**ACTIVITY**
Here, the job is to give back every entry below unchanged, omitting pictures.

Start of Block

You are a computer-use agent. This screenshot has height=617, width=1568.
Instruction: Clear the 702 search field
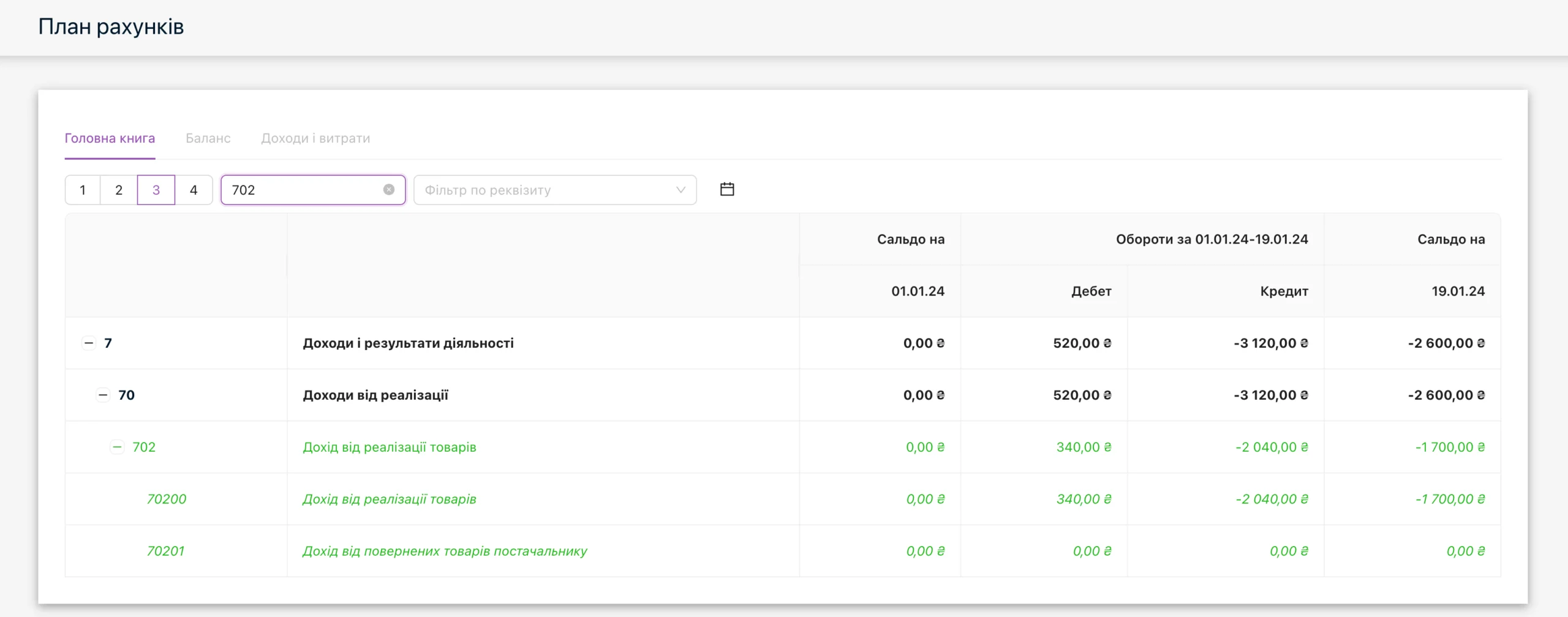click(x=389, y=190)
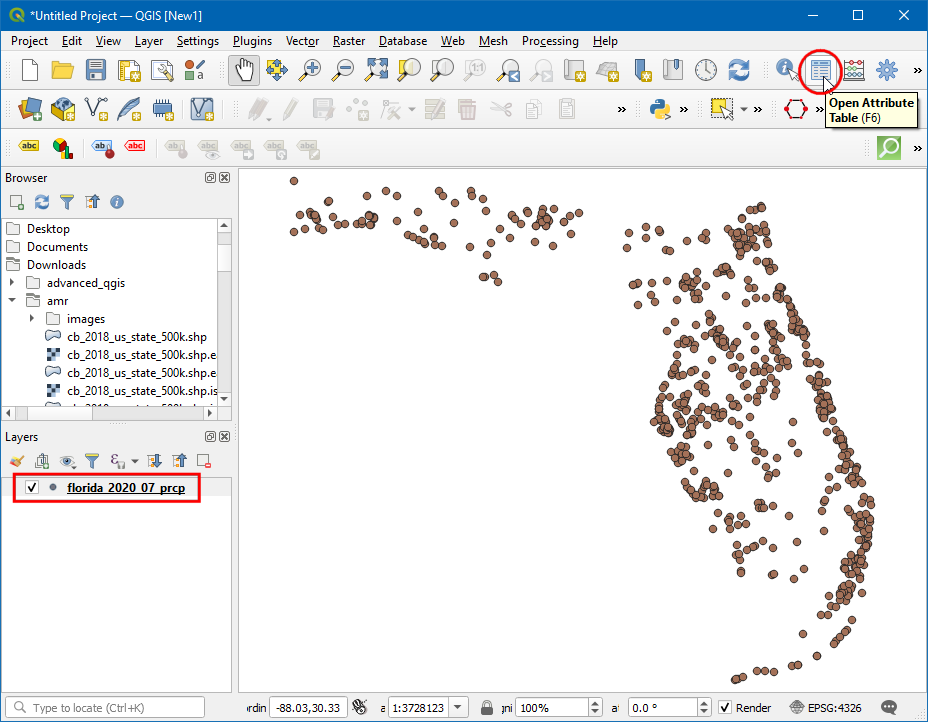928x722 pixels.
Task: Uncheck the florida_2020_07_prcp layer visibility
Action: [32, 488]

End of Block

**YOUR RESPONSE**
You are a computer-use agent. This screenshot has height=617, width=1568.
Instruction: Clear the 702 search field
click(x=389, y=190)
928x722 pixels.
Task: Uncheck the florida_2020_07_prcp layer visibility
Action: [32, 488]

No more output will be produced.